Exercise objective ▸ Reproduce the records from the line with "Open the Ayre QB-9 DSD player dropdown" through the end of the records, swapping "Wi-Fi" for "Bluetooth" and leaving everything else unchanged.

........

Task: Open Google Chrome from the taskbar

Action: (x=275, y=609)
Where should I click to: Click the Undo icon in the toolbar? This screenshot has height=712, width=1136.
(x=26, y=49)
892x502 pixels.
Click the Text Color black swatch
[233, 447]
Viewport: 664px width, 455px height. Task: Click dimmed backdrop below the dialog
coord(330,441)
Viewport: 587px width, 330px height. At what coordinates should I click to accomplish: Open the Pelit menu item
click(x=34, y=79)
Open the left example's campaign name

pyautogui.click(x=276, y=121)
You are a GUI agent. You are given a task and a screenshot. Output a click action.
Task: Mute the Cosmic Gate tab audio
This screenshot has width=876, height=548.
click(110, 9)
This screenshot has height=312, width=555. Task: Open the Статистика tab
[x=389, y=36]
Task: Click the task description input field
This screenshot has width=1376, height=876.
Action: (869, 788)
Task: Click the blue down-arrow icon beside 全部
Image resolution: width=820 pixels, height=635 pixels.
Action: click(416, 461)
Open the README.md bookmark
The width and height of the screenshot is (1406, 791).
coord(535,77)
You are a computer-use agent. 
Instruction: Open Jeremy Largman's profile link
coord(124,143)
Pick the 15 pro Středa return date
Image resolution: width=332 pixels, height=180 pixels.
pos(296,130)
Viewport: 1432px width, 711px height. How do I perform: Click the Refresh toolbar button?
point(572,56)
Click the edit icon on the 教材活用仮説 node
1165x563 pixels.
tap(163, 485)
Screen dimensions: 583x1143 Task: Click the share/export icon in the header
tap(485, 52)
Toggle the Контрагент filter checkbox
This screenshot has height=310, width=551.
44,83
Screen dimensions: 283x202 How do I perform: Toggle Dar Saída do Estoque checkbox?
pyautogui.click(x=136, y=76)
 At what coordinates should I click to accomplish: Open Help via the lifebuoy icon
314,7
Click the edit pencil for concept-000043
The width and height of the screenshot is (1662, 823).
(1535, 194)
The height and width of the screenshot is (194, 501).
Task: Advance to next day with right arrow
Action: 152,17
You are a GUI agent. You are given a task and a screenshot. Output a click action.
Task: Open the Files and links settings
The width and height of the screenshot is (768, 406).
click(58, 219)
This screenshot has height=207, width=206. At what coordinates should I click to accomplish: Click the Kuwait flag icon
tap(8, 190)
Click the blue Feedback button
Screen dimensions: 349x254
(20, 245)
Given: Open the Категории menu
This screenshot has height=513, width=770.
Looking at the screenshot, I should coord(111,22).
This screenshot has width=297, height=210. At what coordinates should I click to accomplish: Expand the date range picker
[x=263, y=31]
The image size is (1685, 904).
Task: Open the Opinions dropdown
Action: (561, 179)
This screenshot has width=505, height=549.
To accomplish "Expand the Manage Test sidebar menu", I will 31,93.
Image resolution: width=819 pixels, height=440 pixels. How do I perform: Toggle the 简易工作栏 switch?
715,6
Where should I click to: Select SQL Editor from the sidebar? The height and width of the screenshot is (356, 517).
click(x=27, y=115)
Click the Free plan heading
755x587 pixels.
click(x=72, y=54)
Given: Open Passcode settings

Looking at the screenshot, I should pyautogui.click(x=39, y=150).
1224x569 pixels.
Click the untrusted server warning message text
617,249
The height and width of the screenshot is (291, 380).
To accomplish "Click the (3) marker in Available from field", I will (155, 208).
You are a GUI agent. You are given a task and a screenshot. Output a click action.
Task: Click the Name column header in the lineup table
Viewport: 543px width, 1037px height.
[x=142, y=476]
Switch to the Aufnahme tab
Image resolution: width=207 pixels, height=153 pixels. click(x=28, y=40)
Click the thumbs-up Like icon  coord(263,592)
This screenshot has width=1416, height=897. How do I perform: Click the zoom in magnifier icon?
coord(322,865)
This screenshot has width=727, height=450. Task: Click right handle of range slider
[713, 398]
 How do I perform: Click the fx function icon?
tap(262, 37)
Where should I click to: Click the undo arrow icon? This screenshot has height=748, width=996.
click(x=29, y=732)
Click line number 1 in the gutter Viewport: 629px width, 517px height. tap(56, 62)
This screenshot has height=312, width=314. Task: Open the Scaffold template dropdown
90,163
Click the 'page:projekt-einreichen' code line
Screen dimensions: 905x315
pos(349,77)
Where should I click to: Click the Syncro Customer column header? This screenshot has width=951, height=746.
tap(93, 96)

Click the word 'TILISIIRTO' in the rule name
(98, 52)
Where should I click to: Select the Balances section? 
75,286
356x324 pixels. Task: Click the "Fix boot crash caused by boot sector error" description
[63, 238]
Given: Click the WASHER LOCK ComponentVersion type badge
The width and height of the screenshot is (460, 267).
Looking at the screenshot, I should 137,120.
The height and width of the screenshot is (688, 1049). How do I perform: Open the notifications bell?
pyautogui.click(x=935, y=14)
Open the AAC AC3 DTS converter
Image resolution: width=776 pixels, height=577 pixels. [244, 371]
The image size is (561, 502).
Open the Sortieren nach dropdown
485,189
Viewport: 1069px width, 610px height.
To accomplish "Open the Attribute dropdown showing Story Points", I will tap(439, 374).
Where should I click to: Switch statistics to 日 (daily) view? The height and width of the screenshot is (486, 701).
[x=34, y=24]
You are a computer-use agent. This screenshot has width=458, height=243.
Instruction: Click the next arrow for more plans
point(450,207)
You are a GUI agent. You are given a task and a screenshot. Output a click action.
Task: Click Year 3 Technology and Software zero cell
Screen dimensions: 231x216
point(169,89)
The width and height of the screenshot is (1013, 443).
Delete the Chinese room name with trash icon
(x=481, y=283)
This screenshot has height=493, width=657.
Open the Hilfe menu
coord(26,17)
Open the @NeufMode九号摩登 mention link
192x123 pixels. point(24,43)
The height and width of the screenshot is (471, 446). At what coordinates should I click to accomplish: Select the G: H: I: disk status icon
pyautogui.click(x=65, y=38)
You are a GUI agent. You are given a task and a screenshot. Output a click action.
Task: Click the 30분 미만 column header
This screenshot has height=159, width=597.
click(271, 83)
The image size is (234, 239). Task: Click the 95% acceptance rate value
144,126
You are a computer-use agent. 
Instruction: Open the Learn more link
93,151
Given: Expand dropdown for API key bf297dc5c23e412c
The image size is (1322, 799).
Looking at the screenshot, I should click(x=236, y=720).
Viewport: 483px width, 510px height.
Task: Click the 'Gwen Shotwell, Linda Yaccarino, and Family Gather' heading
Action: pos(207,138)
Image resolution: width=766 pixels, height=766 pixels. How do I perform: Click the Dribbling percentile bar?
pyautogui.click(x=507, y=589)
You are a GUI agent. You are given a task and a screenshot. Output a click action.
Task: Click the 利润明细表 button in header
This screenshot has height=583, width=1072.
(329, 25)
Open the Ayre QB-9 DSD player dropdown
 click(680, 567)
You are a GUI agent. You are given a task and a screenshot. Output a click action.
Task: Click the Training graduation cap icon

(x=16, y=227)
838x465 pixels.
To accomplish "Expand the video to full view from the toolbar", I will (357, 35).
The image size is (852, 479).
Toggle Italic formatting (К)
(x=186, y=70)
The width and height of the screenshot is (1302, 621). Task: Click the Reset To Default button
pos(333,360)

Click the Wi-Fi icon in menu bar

........

The output ▸
Open the Ayre QB-9 DSD player dropdown
 click(680, 567)
You are a GUI agent. You are given a task and a screenshot. Output a click action.
Task: Click the Training graduation cap icon

(x=16, y=227)
838x465 pixels.
To accomplish "Expand the video to full view from the toolbar", I will (357, 35).
The image size is (852, 479).
Toggle Italic formatting (К)
(x=186, y=70)
The width and height of the screenshot is (1302, 621). Task: Click the Reset To Default button
pos(333,360)

Click the Bluetooth icon in menu bar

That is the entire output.